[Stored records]
━━━

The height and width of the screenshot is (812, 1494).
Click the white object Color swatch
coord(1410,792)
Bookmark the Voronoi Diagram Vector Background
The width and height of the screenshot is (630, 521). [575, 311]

━━━

How many lines of the material above contain the word "width"? Reply with the number alone.

COMPLETED TASK
2